And that gets into what DevOps is. Regular, traditional, infrastructure is people manually installing software, made via your own script, but they're always specific to the task. DevOps infrastructure is automating the hell out of that, making it repeatable, make it happen fast, make it where I can tear it down and bring it up, put it somewhere else quickly, safely, consistently all the time. That’s the difference between DevOps operations and regular infrastructure operations.
How’s that different from regular development? And this is the part that kind of gets confusing when I was in the States, in July, when I was talking with our partner about how are we going to sell this, what does DevOps mean? Even within the company, they didn’t have a single definition of what DevOps mean. This just means, for a lot of people, it means we’re writing an application, and we’re doing infrastructure.
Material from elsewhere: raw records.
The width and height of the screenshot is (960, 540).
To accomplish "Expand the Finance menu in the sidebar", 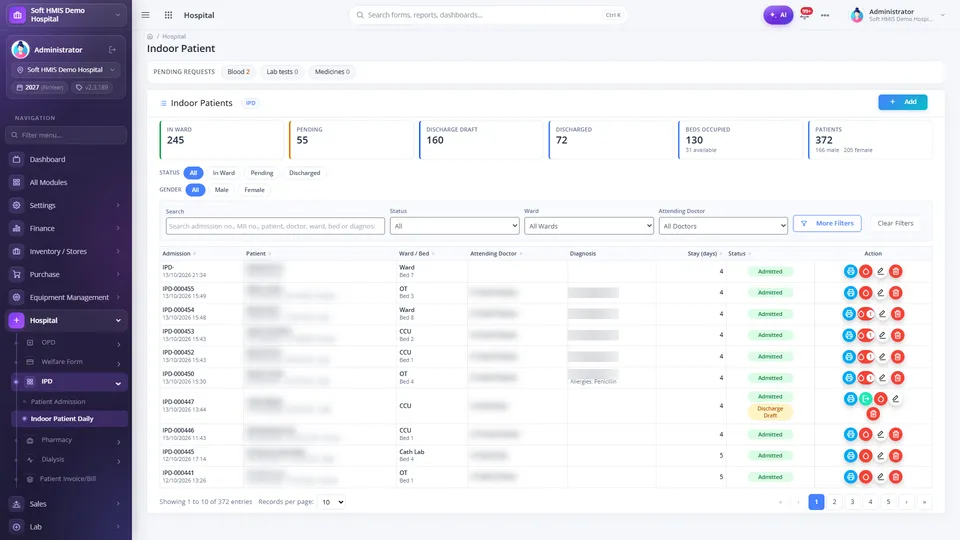I will coord(66,228).
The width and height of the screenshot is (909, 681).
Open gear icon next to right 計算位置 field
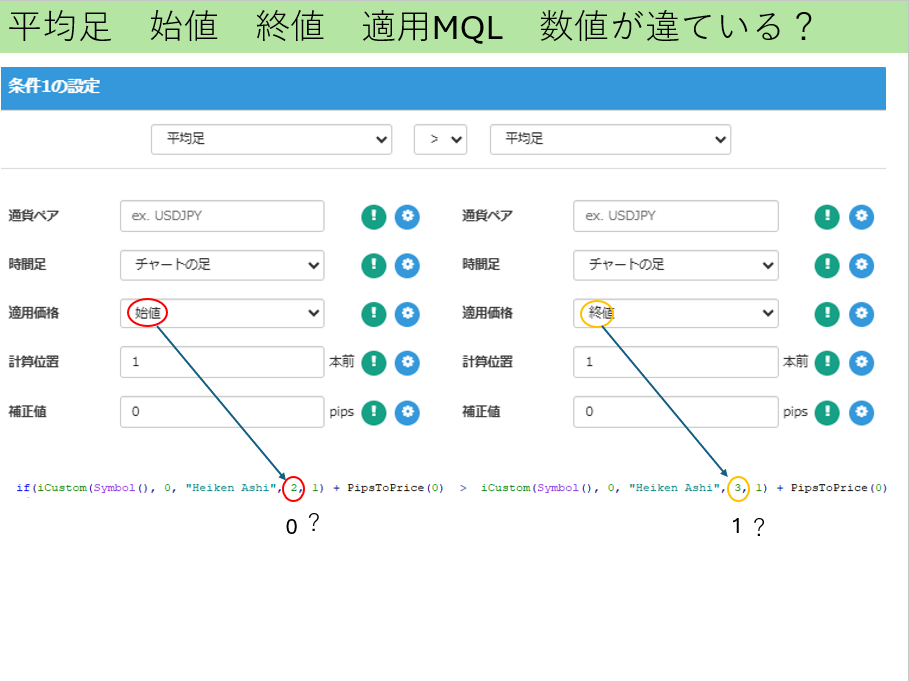click(x=861, y=362)
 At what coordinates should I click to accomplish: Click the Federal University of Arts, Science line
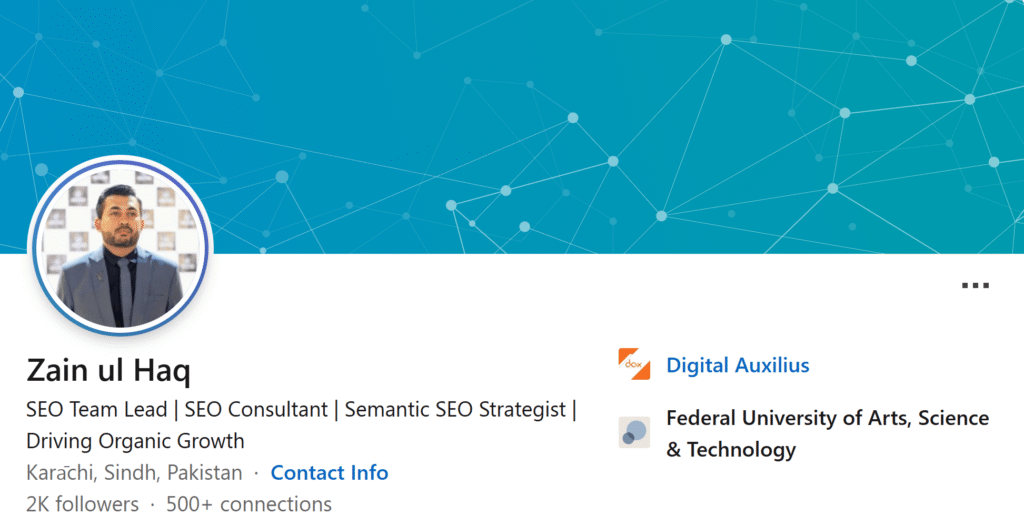tap(827, 418)
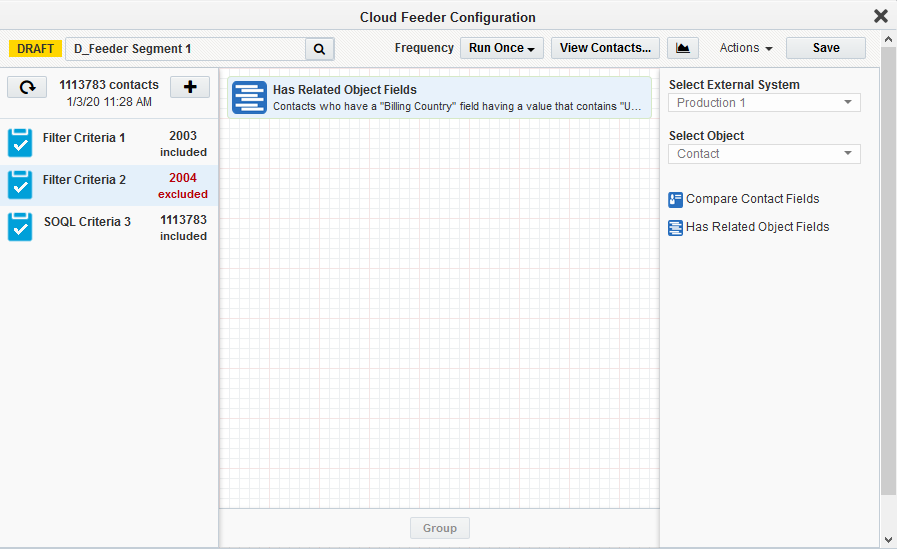This screenshot has height=549, width=897.
Task: Click the search magnifier icon beside segment name
Action: coord(319,48)
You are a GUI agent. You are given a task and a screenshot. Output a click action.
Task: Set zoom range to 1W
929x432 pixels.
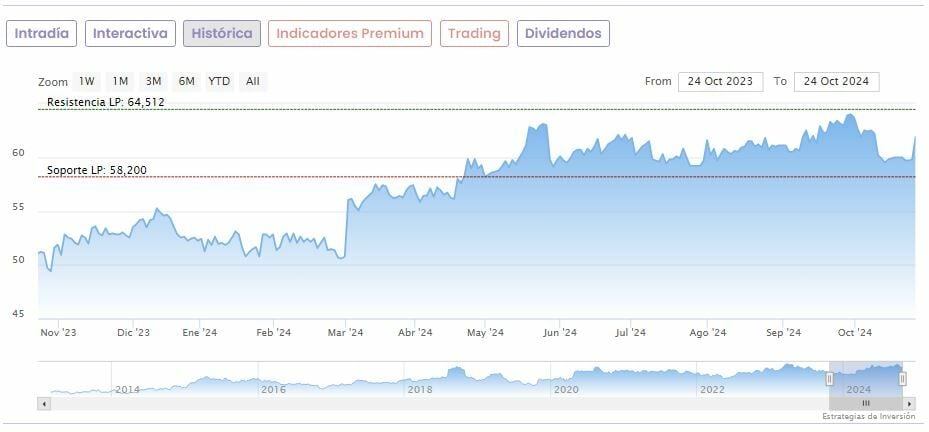pos(87,82)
So it means everything. So DevOps now means everything that development should of been in the first place. Everything that we have been doing before there was the cloud. We called that development. Now they changed the meaning of DevOps to mean what we were doing in the 90s. Before the cloud was a thing in the early 90s, which is just crazy. It’s not my definition of DevOps.
The core thing to think about in DevOps from development side is who is your customer. The customer for DevOps in development is your developers. For your application developers, the customer is the users. Business users are your customers for application developers. The developers are the customers for your DevOps developers. Cause what they’re doing, they are building out, kind of building your own Platform as a Service. They’re building your tools, the stuff that is going to make it easy for the developers, to be able to deploy the system, to test the system, to run the system, without being stopped by integration issues. Integration issues for all legacy systems for all big customers, integration that always takes all kind of time they didn’t expect. DevOps solves that when done right. So DevOps deals with Operational and Developer enablement. When you’re doing DevOps, it means your operations is easier, more efficient, quicker, better. And it means your developers can actually deliver systems faster and more reliable. That’s what DevOps is about. That’s what we try to do as Proteus Ops. We actually integrate with your team, build a system that’s custom for you. No Platform as a Service can ever do that for you. Heroku is never going to adjust something, to optimise their environment for the way your software behaves. We get the software, we containerise every bit of it in Docker, throw it into our environment, we measure it, based off the test scripts that we’ve created, that we do capacity performance test, and we see how it accesses Postgres, we see what kind of load balancing needs to happen, if it needs to be steady or needs to be random. We measure that, we change our environment, to optimise for that. We measure it again. We go through a few iterations, until we meet the SLA. Now we’ve measured, we know what the capacity of your system is. We know what the failure mode is, because we’ve broken it, in a pre-production environment. You won’t believe how many clients asked us to do capacity testing in a production environment. If you’re on Windows environment, half the time those servers will never recover. I can crash Windows servers and it will never come back. I've got to wipe them and reinstall. Linux usually survives this. Don’t do capacity test in a production environment
So you got to know what business you’re in. All systems have non-functional requirements, that are core of your business. This is your business, you must address these somehow. Non-functional requirements are basically everything that’s not a user facing requirement. How many users can it support, how much disk space does it need, how much memory does it need, etc. It’s how much it’s going to cost you to keep the lights on.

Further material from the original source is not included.